-- Work task --
Return every record below exactly; leave out the images.

::: Entries shown :::

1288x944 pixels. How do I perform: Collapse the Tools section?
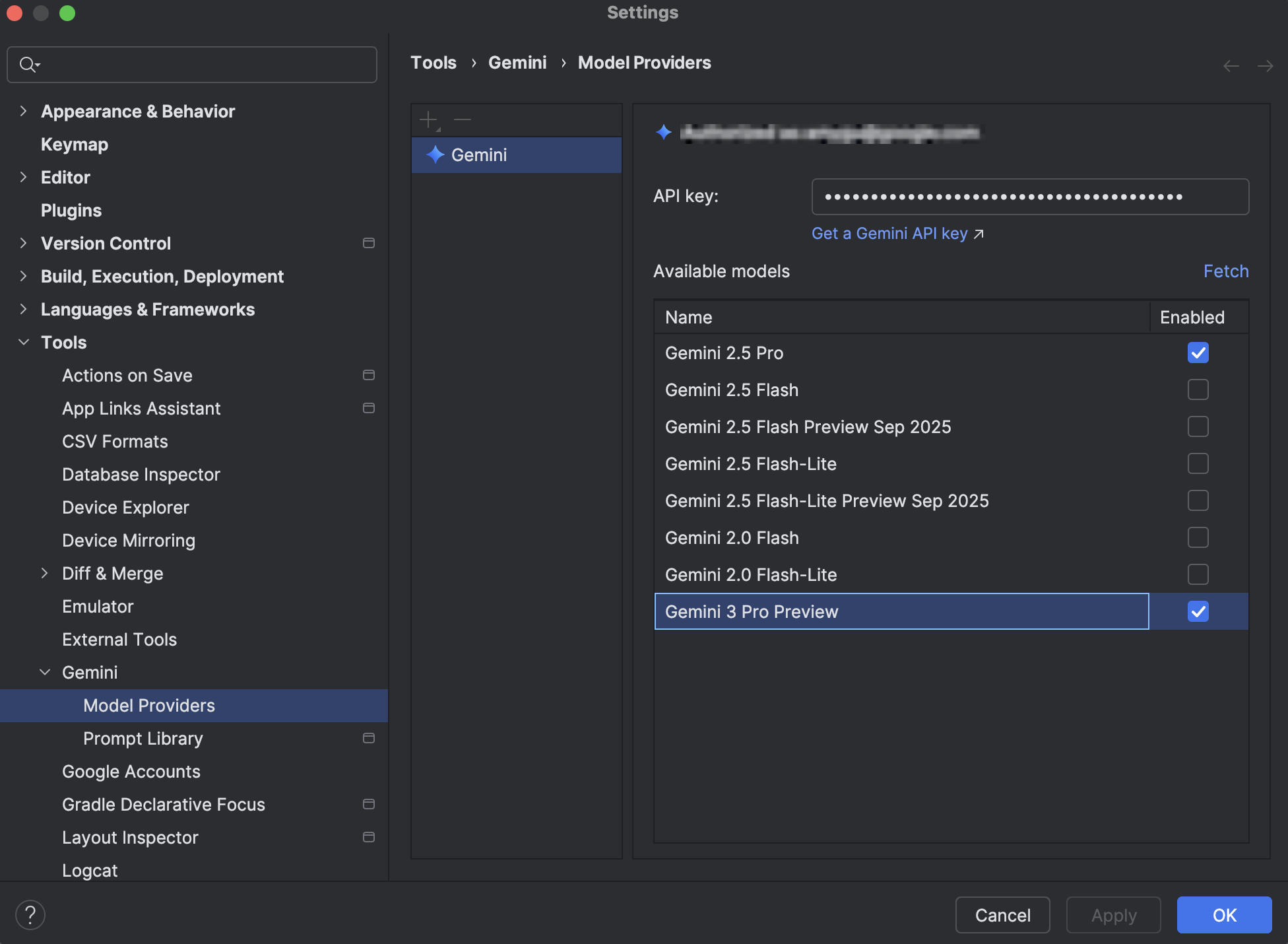[24, 342]
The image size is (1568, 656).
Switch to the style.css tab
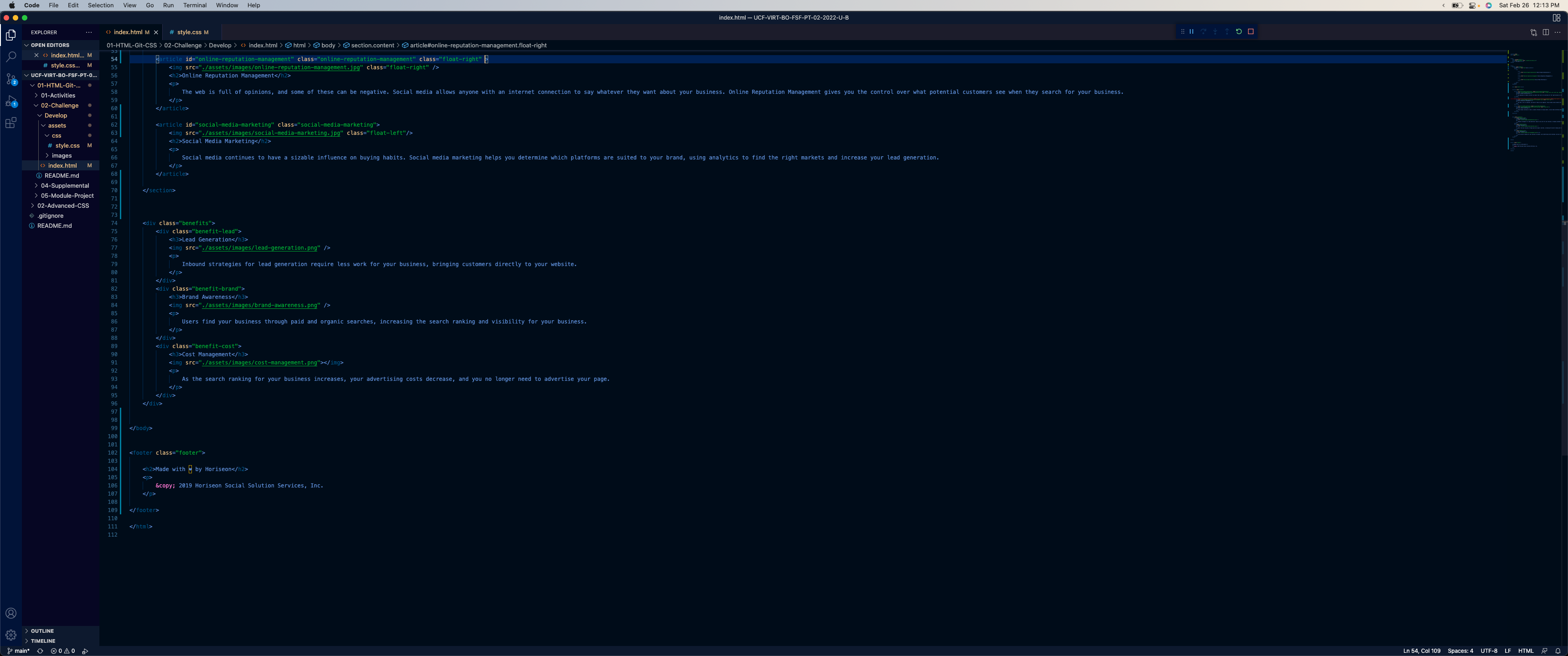point(189,32)
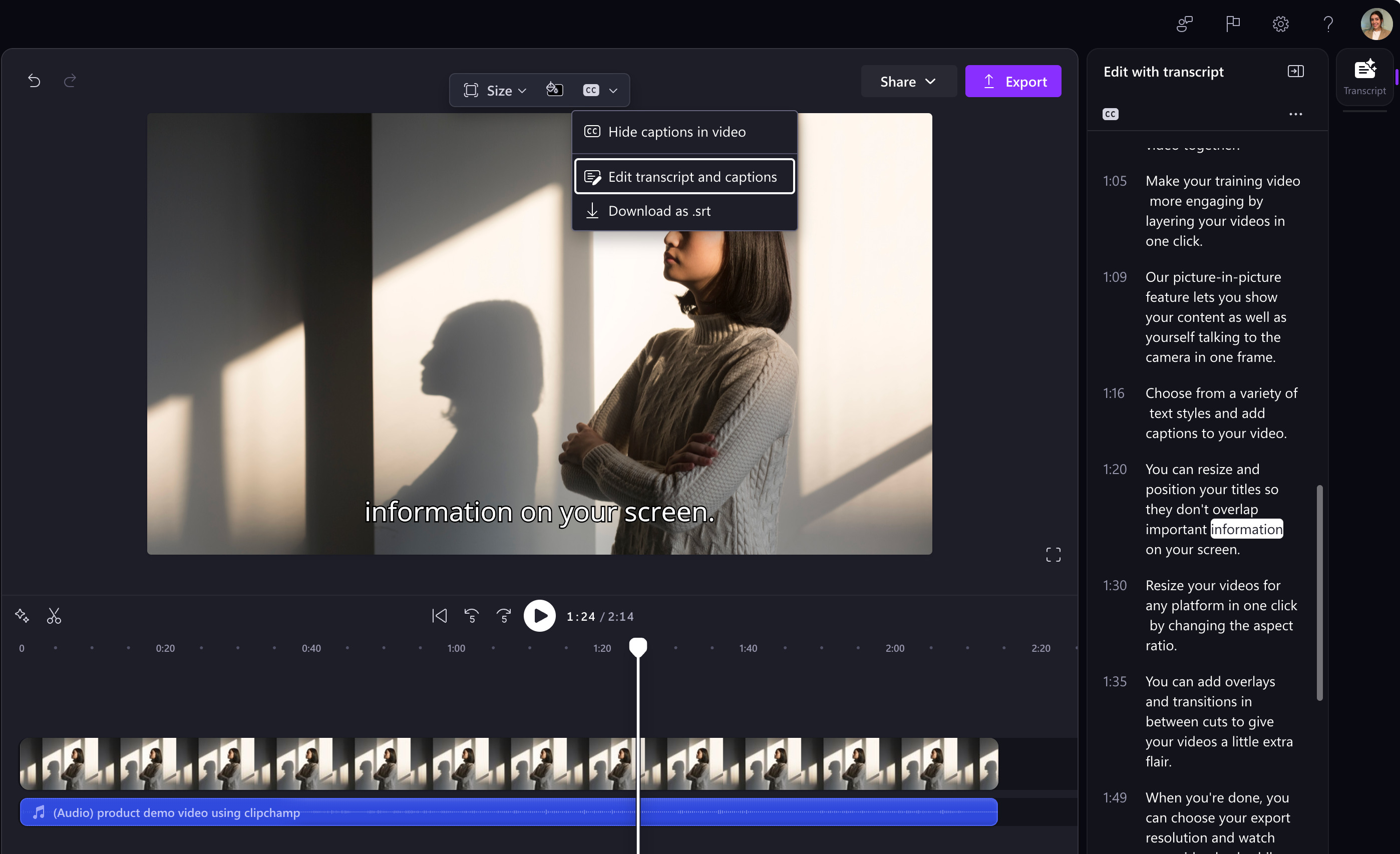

:::

-- Task result --
1288x944 pixels. How do I perform: Collapse the Tools section?
[24, 342]
The image size is (1568, 656).
Switch to the style.css tab
point(189,32)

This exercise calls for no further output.